The smaller gap volume, and wider bone contact, are expected to promote faster and undisturbed bone ossification [29].

The goal of this study is to present a novel biplanar Z-shaped MOWHTO technique (Fig. 1) and its long-term clinical and radiological outcomes.

Fig. 1

Reproduction of Z-shaped biplanar medial opening-wedge high tibia osteotomy technique on artificial bone model of left proximal tibial: A medial, B anterior, C lateral, and D posterior view

This new Z-shaped osteotomy conformation, compared with classic biplanar osteotomies, improves primary stability and firmness by widening the cancellous bone surfaces in contact and orienting one of the three osteotomies on a coronal plane, parallel to the tibial axis.

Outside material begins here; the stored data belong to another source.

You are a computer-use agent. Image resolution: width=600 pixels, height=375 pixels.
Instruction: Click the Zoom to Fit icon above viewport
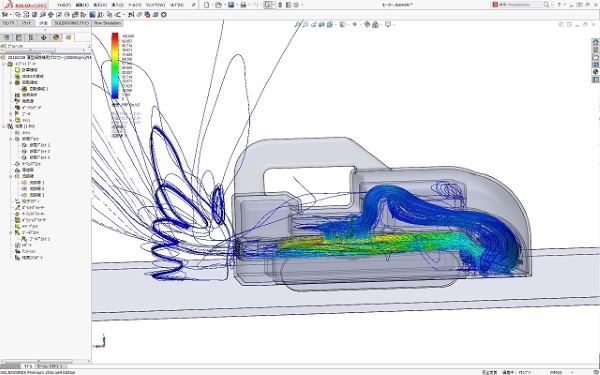click(297, 24)
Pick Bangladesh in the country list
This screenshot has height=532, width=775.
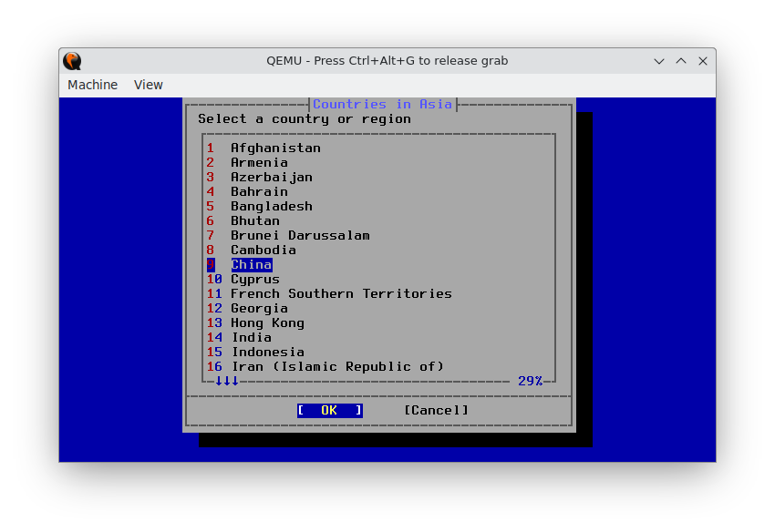(271, 206)
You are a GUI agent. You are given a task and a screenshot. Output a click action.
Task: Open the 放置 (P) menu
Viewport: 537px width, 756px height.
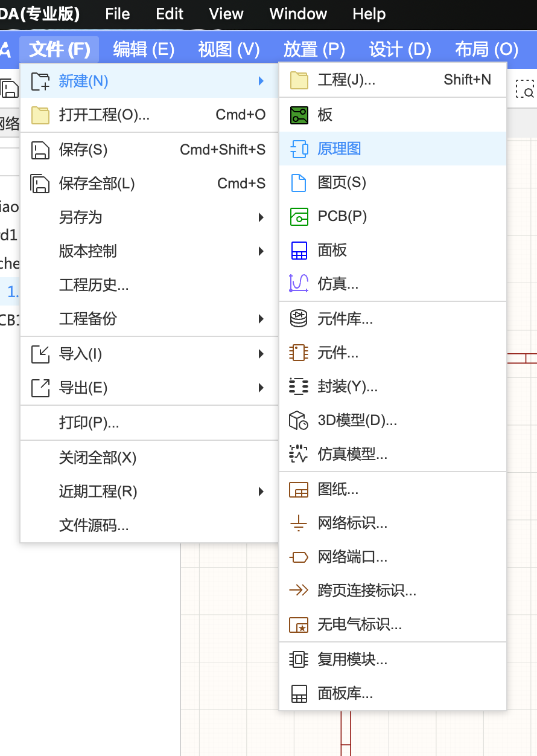click(314, 49)
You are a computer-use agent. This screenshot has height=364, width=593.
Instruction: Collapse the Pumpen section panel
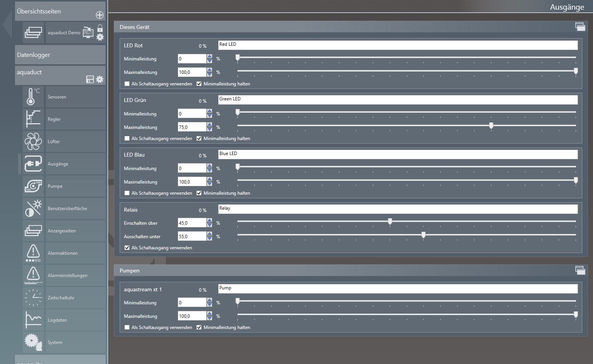pos(580,270)
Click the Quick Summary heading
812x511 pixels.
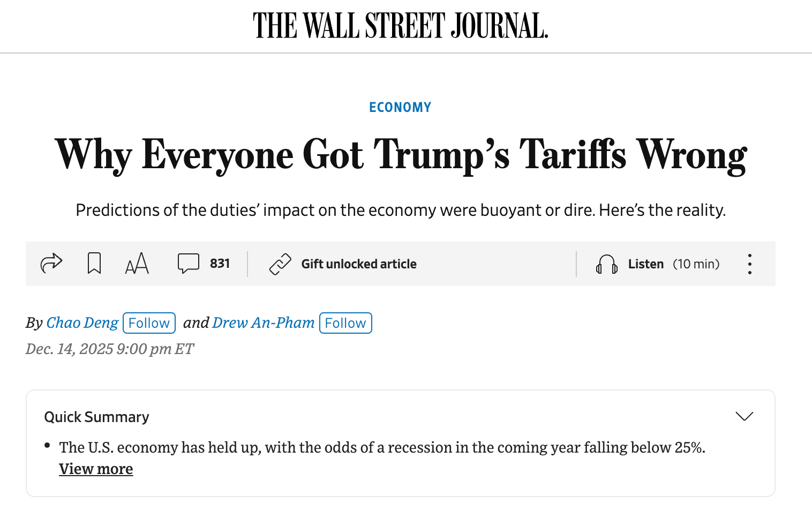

The hypothesis of the authors was that a biplanar Z-shaped MOWHTO can ensure high survival rates after long-term follow-up, with satisfactory functional and radiological results and low rate of complications.

Materials and methods

We present a consecutive case series of 75 patients (80 knees) who underwent Z-shaped MOWHTO. All the procedures were performed from 2001 at a single orthopedic center (Casa di Cura Villa Esther in Bojano (Cb), Italy), by a single senior surgeon, who designed the surgical technique. To date, at median follow-up of 7.2 years (95% CI 5.6–9.2 months), patients have undergone clinical and radiological assessment. All data were collected prospectively and analyzed retrospectively by an independent assessor. All procedures were performed in accordance with ethical standards, and the study protocol was approved by the Internal Review Board of our Institution (authorization number 54/2019, 20 November 2019). All patients were informed and provided written informed consent to participate in the study. The study complied with current national and international laws and regulations governing the use of human subjects (Declaration of Helsinki and its later amendments).

The patients’ indications for undergoing Z-shaped MOWHTO were: knee pain associated with varus malalignment combined with isolated medial compartment osteoarthritis of the knee. We considered unsuitable for surgery those patients with active knee flexion lower than 120° or extension deficiency exceeding 10°. Contraindications for Z-shaped MOWHTO also included high-grade knee ligamentous instabilities, severe knee osteoarthritis (grade 4 and 5 according to Ahlbäck classification), active local or systemic infection, and/or inflammatory arthropathy. The study inclusion criteria were patients who have undergone Z-shaped MOWHTO since January 2001 with available preoperative and postoperative clinical and radiological data, recorded by the senior surgeon (M.P.) in his personal digital database (VisualMed by Efeso Active Marketing S.r.l). Exclusion criteria from the study were unavailability of preoperative or postoperative clinical or radiological dataset, and unwillingness to participate.

Preoperative assessment

Preoperatively, the patients were investigated with a full-length standing anteroposterior radiograph of the entire lower extremities for evaluation of alignment of lower limbs. The knee joints were further investigated by bilateral radiographs in Rosenberg view, anteroposterior view, and true lateral view at 30° knee flexion [30]. The knee osteoarthritis grade was evaluated radiographically according to Ahlbäck classification as follows: grade 1, 30%; grade 2, 50.5%; grade 3, 19.5% [31].

Surgical technique

The surgical procedure is performed with the patient in supine position on a radiolucent operating table and using a pneumatic tourniquet.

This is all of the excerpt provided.